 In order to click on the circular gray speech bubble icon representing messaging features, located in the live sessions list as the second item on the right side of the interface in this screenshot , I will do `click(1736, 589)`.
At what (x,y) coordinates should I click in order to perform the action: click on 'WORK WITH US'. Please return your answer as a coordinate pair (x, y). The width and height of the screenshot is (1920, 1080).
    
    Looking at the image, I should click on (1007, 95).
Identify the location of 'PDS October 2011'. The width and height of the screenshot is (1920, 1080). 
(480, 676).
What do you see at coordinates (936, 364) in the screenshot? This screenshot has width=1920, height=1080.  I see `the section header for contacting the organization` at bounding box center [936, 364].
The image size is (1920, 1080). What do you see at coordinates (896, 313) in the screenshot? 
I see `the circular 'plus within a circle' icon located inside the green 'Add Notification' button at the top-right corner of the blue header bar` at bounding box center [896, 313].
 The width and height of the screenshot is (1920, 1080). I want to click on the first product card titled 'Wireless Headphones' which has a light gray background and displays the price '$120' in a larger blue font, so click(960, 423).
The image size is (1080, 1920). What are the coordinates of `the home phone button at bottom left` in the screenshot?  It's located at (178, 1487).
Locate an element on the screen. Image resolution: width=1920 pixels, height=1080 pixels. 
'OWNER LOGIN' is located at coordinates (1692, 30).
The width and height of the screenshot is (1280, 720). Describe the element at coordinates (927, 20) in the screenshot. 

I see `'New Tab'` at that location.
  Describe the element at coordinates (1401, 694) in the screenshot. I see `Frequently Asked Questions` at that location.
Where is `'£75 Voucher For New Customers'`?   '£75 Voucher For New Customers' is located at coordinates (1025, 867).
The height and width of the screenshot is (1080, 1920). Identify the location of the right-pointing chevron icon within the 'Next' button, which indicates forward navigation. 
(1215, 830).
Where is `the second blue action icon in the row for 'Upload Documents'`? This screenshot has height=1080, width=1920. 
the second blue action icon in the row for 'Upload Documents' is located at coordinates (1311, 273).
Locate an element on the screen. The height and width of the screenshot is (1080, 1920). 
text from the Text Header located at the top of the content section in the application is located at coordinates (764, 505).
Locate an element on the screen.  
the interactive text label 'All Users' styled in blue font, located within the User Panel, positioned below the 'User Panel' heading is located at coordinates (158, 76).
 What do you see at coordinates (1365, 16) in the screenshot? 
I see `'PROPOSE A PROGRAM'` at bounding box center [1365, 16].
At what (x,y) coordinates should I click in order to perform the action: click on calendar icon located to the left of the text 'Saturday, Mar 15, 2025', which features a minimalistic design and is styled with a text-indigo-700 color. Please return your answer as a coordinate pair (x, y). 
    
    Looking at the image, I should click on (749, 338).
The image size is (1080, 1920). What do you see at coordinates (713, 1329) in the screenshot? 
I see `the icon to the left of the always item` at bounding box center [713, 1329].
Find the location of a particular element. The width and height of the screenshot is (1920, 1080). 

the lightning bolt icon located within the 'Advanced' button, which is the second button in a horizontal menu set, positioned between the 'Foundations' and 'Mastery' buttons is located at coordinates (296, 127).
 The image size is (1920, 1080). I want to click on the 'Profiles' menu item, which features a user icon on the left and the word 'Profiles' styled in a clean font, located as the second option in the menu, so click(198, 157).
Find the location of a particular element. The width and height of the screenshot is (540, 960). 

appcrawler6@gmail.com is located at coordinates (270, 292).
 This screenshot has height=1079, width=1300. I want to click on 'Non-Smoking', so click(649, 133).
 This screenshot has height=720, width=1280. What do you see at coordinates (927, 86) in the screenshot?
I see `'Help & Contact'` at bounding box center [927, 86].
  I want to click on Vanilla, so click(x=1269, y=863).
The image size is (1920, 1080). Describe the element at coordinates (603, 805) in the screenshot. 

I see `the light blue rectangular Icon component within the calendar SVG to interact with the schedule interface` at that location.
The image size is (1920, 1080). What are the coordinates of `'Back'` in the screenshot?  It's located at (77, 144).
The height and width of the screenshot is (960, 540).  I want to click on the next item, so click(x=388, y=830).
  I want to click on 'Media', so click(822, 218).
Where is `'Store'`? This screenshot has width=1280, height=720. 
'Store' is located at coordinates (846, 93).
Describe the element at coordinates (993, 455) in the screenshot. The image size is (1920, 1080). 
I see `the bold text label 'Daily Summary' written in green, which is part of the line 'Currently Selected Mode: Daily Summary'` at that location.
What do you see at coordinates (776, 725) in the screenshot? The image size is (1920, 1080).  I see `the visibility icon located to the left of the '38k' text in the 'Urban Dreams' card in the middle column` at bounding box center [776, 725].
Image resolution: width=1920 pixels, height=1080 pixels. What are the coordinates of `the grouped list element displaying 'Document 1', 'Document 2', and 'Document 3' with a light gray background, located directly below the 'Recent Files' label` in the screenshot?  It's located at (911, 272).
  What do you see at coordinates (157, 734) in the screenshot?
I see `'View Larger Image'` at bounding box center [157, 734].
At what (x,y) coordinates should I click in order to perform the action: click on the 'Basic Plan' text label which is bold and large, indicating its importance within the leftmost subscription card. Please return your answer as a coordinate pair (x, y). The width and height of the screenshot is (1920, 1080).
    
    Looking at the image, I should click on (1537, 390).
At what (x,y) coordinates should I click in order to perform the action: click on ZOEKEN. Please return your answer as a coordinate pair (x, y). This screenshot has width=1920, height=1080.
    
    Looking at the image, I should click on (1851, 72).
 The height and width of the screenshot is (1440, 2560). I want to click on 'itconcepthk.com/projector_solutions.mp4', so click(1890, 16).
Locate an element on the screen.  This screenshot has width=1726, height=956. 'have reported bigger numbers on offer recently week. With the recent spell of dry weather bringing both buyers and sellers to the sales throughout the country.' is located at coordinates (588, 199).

* * * * * * * * *

# [Task requirements]
Reproduce the lines above as a numbered list, beginning at the line that contains "click on calendar" and stopping after the line that contains "The image size is (1920, 1080). I". Leave out any blank lines.

# [Written solution]
1. At what (x,y) coordinates should I click in order to perform the action: click on calendar icon located to the left of the text 'Saturday, Mar 15, 2025', which features a minimalistic design and is styled with a text-indigo-700 color. Please return your answer as a coordinate pair (x, y). 
2.     Looking at the image, I should click on (749, 338).
3. The image size is (1080, 1920). What do you see at coordinates (713, 1329) in the screenshot? 
4. I see `the icon to the left of the always item` at bounding box center [713, 1329].
5. Find the location of a particular element. The width and height of the screenshot is (1920, 1080). 
6. the lightning bolt icon located within the 'Advanced' button, which is the second button in a horizontal menu set, positioned between the 'Foundations' and 'Mastery' buttons is located at coordinates (296, 127).
7.  The image size is (1920, 1080). I want to click on the 'Profiles' menu item, which features a user icon on the left and the word 'Profiles' styled in a clean font, located as the second option in the menu, so click(198, 157).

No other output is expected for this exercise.